PULLMAN, Wash. – The late, world-renowned mycologist Charles Gardner Shaw served Washington State University for 36 years in the Department of Plant Pathology. On Sept. 10, the university’s mycological herbarium will be dedicated in his name. The Charles Gardner Shaw Mycological Herbarium will be dedicated at 10 a.m., Saturday, Sept. 10, in the first floor foyer of Vogel Plant Biosciences Building on Stadium Way. The event is free and open to the public.
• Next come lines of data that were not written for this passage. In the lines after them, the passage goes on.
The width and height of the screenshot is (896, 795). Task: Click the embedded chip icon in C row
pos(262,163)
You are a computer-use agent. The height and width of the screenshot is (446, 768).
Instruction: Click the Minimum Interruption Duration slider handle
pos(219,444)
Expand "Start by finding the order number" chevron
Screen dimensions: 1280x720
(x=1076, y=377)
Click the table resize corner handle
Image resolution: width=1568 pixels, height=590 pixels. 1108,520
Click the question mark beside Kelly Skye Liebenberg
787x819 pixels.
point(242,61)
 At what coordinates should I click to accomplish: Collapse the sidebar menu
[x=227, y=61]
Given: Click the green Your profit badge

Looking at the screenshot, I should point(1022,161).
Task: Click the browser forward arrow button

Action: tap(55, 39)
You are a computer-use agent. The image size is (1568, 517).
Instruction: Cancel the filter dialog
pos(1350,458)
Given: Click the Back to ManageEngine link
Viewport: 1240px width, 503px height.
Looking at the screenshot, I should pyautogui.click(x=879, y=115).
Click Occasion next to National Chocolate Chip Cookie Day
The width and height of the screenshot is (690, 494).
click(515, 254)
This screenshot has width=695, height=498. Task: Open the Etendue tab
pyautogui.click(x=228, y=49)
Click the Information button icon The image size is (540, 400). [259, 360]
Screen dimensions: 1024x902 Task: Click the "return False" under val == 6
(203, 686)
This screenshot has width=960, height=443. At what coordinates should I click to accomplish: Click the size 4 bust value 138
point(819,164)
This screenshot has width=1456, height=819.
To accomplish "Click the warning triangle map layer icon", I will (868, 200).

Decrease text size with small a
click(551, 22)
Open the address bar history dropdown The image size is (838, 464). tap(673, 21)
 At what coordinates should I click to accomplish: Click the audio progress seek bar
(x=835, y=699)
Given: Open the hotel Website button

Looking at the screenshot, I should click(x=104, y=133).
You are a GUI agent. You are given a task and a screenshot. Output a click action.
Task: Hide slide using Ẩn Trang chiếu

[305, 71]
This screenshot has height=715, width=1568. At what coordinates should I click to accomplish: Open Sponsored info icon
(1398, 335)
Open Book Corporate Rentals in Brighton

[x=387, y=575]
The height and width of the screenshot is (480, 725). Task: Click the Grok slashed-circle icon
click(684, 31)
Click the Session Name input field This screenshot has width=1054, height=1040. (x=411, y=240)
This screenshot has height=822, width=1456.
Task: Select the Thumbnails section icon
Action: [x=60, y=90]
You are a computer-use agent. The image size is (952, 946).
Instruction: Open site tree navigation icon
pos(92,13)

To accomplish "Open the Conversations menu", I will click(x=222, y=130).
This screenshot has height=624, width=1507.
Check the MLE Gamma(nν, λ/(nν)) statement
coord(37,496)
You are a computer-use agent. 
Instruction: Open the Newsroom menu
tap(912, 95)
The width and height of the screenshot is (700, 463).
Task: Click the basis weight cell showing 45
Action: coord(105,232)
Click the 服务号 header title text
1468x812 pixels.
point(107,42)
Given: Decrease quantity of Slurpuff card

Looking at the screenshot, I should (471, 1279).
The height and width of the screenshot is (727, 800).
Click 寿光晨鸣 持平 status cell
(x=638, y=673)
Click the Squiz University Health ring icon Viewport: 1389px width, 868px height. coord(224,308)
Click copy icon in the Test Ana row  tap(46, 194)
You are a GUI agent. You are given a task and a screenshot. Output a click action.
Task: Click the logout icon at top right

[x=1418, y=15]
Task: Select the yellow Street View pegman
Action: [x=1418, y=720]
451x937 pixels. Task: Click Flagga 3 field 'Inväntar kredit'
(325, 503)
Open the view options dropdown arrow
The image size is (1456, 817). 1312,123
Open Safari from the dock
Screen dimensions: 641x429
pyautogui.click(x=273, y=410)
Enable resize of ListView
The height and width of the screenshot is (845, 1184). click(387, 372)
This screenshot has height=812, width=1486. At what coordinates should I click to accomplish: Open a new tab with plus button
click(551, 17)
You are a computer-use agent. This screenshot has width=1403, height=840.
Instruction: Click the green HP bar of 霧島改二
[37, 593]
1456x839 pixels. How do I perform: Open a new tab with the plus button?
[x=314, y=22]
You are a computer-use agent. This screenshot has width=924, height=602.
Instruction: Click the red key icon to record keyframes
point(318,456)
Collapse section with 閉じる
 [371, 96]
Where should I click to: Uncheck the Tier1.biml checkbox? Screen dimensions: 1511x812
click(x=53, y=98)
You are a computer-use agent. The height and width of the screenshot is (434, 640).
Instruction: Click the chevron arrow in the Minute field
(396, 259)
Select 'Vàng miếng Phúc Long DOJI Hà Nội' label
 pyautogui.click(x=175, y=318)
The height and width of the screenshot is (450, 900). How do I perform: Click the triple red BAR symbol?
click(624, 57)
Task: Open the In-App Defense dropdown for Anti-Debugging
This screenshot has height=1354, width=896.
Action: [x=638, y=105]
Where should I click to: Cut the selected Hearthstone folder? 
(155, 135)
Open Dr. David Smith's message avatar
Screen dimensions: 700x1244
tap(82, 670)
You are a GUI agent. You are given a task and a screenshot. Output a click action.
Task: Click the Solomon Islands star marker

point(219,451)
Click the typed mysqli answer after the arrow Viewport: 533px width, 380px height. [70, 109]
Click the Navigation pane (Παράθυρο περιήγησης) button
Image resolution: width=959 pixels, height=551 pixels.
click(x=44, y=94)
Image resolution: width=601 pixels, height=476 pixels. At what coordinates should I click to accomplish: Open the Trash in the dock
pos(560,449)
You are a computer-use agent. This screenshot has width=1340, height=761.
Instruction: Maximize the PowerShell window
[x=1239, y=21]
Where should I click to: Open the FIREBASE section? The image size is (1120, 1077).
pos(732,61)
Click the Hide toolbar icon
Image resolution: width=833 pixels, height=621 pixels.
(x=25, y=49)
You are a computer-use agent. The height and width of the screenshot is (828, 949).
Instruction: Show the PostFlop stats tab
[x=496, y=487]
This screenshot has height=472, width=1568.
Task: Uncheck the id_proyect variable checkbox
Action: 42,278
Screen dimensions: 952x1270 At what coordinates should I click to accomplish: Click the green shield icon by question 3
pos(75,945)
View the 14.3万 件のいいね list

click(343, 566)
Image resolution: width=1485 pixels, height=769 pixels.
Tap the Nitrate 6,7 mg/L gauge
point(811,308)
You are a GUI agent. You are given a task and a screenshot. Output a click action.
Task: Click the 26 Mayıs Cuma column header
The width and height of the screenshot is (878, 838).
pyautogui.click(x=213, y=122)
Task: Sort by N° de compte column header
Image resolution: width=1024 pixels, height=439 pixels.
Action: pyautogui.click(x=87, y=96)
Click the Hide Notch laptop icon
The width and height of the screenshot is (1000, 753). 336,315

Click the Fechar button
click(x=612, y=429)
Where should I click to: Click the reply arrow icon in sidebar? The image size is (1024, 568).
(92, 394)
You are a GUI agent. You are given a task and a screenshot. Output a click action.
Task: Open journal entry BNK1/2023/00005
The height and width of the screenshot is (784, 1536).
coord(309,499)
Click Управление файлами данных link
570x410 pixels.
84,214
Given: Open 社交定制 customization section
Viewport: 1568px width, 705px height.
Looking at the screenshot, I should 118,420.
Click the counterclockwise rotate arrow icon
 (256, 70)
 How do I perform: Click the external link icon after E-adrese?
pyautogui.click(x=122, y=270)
“Dr. Shaw’s 36-year career of service at WSU included outstanding accomplishments in research, teaching, administration and international service,” said Dan Bernardo, dean of the WSU College of Agricultural, Human, and Natural Resource Sciences. “From 1961 through 1972, he served as chair of the Department of Plant Pathology, leading the department in an era of growth and prestige that established it as one of the premiere plant pathology units in the nation.”

Charles Gardner Shaw Click on image to download high-resolution version.

One of the major accomplishments of Shaw’s career was bringing together and substantially adding to the fungal collections in and around WSU. He organized this material into an internally recognized, world-class mycological herbarium, according to those who proposed naming the facility in his honor.

At WSU, Shaw taught and researched in the area of forest pathology and mycology, the biological study of fungi. His efforts resulted in more than 130 publications, two of which contain current concepts that for the basis for classification of all the downy mildews on Gramineae. He advised more than 20 graduate students during his career. His published host-fungus indices for the Pacific Northwest are considered seminal works for biogeography of fungi. Shaw was twice chief-of-party on assignment for USAID-WSU with the Jordanian Ministry of Agriculture in the 1970s and ‘80s.